Portage Bay Cafe (several locations, I mostly go to the Roosevelt one)
-this restaurant has a good gluten-free menu–especially for breakfast. It is rare to find a good breakfast place if you’re gluten-free–but this fits the bill!  They have a pancake and waffle “bar” where you can go up and pile your pancake/waffle with a variety of fruits, toppings, syrup, butter, and whipped cream.  Decadent and very fun.  Very child friendly.

Ba Bar (Central District)
-bills itself as “Vietnamese Street Food.” Not officially gluten-free, but they have many items that are gluten-free.  I have been here for lunch and I really enjoyed it.  The food is fresh and the flavors are yummy.

Agrodolce (Fremont)
-casual.  Another restaurant from Maria Hines (see “Tilth”) and another family favorite.  Coastal Italian (Sicilian) cuisine.   They have a gluten-free pasta option and the staff seems somewhat aware of gluten-free needs. If dairy is an issue, be sure to ask them not to pre-shred cheese on top of your pasta before they bring it out to you.

Andaluca (Downtown)
-Mediterranean, upscale, very good, nice restaurant.  Has a fab gf menu.  Someone on their staff is gluten-free, so they really take gluten-free seriously

RN74 (Downtown)
-I had an amazing experience here for happy hour.  The server knew all about what gluten-free meant and so did the chefs.  They even have a dedicated fryer so their upscale French fries and other things are gluten-free.  I have a dairy-free friend who also had a fabulous experience here.

Pair (Ravenna)
-has small dishes.  One of my favorite restaurants in Seattle. Lovely ambiance (French Country).  Not official gluten-free, but explain your gluten-free needs and they will cook around them.

Mamnoom (Capitol Hill)
-Middle Eastern food.  I really like this restaurant–as does my family.  They have gf crackers on request that are quite tasty–they go well with the amazing hummus.  They also have gf wraps for their sandwiches.

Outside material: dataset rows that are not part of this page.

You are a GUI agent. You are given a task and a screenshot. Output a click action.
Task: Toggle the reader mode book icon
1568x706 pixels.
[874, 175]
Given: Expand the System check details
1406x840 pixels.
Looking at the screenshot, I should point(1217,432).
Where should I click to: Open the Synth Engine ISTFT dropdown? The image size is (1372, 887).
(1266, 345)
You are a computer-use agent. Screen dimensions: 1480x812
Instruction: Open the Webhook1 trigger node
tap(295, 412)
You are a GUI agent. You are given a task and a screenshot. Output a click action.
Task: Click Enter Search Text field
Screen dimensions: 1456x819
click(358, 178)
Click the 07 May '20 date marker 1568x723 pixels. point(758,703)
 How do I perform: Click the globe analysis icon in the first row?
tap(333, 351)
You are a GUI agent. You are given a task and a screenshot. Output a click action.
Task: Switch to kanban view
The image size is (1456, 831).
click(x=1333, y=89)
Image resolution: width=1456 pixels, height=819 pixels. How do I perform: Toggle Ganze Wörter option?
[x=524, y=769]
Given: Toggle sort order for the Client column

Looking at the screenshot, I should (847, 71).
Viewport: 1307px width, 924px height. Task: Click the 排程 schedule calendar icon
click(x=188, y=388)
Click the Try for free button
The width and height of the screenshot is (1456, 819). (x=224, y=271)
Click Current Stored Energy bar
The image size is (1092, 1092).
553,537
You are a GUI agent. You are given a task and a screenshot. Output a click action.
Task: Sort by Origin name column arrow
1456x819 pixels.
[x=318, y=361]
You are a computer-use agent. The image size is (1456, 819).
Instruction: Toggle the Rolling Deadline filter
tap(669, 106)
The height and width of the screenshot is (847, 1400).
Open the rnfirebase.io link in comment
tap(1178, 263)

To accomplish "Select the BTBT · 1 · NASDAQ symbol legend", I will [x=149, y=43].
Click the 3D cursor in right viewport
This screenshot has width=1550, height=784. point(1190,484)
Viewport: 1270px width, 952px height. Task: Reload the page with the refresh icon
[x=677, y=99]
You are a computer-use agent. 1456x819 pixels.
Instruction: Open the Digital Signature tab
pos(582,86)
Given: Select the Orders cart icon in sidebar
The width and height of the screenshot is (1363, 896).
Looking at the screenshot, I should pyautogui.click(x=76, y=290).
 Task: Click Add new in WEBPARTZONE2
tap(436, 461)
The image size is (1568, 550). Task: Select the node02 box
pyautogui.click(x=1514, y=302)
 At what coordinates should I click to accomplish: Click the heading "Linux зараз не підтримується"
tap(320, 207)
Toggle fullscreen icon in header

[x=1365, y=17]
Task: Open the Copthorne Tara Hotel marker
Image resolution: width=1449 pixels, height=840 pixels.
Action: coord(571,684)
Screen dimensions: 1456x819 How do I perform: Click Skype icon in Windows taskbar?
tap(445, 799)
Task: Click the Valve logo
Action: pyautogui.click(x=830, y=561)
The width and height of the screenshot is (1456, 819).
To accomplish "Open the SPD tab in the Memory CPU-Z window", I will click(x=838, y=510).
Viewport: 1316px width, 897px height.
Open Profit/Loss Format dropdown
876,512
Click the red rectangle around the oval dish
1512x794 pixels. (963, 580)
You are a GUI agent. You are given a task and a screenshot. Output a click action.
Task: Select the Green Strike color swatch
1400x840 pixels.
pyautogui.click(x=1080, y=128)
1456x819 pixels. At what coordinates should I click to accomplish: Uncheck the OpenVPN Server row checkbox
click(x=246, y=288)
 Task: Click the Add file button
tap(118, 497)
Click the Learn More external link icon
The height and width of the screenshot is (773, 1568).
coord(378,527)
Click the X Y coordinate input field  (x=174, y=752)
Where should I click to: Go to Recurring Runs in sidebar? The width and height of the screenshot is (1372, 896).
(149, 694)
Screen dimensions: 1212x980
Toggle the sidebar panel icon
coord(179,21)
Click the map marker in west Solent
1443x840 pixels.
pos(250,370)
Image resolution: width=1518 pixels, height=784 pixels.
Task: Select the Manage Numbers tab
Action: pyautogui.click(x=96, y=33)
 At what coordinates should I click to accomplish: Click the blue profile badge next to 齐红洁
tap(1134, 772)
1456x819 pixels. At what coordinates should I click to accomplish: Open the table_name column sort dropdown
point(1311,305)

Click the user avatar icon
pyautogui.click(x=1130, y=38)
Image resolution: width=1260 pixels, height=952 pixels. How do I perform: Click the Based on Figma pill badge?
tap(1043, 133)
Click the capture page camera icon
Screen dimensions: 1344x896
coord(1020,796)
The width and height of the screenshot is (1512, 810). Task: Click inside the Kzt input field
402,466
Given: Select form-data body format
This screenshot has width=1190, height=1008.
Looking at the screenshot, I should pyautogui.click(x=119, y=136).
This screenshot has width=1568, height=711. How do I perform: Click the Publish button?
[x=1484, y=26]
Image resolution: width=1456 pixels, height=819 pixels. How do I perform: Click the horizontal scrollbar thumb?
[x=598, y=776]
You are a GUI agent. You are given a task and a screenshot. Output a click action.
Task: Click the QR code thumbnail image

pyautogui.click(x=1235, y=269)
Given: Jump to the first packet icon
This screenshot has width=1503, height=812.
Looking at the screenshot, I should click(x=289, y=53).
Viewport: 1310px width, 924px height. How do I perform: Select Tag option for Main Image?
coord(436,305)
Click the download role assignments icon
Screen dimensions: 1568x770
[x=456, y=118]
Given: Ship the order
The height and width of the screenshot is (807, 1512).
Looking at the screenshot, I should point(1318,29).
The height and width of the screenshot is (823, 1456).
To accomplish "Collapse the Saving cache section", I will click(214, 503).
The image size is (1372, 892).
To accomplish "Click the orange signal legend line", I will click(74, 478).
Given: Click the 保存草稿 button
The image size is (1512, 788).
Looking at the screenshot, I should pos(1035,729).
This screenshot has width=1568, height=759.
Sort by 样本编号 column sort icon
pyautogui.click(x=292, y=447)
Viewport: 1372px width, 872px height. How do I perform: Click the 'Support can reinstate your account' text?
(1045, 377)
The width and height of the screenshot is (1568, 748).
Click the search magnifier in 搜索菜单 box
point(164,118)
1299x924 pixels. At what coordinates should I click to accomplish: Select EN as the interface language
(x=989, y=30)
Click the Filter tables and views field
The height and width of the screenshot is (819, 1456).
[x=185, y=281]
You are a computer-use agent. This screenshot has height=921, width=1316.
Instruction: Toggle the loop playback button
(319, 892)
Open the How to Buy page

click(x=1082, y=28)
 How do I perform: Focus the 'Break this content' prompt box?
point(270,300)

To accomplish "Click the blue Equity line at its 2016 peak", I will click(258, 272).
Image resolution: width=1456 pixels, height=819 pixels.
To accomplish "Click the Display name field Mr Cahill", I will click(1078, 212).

Osteria La Spiga (Capitol Hill)
-Italian restaurant. They have gluten-free pasta that you can order with any of their sauces. This is a loud and boisterous place.

Capitol Cider (Capitol Hill)
-I haven’t been there yet (I know, it’s ridiculous), but they have a completely gluten-free kitchen, so everything is gluten-free.  I need to go check it out!

Coastal Kitchen (Capitol Hill)
A good all-around restaurant that has terrific seafood as well as things like burgers and fries.  I just found out that they have gluten-free fries in a dedicated fryer–which makes me very happy.  Ask them to make sure when you order.  In addition to their regular menu, they also have a rotating special menu concentrating on cuisines around the world.

Cactus (Several locations but I love the West Seattle one)
-a Tex-Mex bar-cantina type of place that has a terrific gluten-free menu and an out-of-this-world view of the ocean across the street at the West Seattle one.

Boom Noodle (University Village)
-Asian noodle restaurant.  They have a separate gluten-free menu.  Warning–not peanut-allergy friendly. Child friendly.

Piatti (University Village)
-Italian.  They have a separate gluten-free menu.  They use fresh gf pasta made by a local company, Maninis–delish!  Child friendly.

Sport Restaurant and Bar (foot of Space Needle)
-Bar food.  Has a separate gluten-free menu. I went with a friend who was dying to watch football and I was pleasantly surprised at their gf offerings.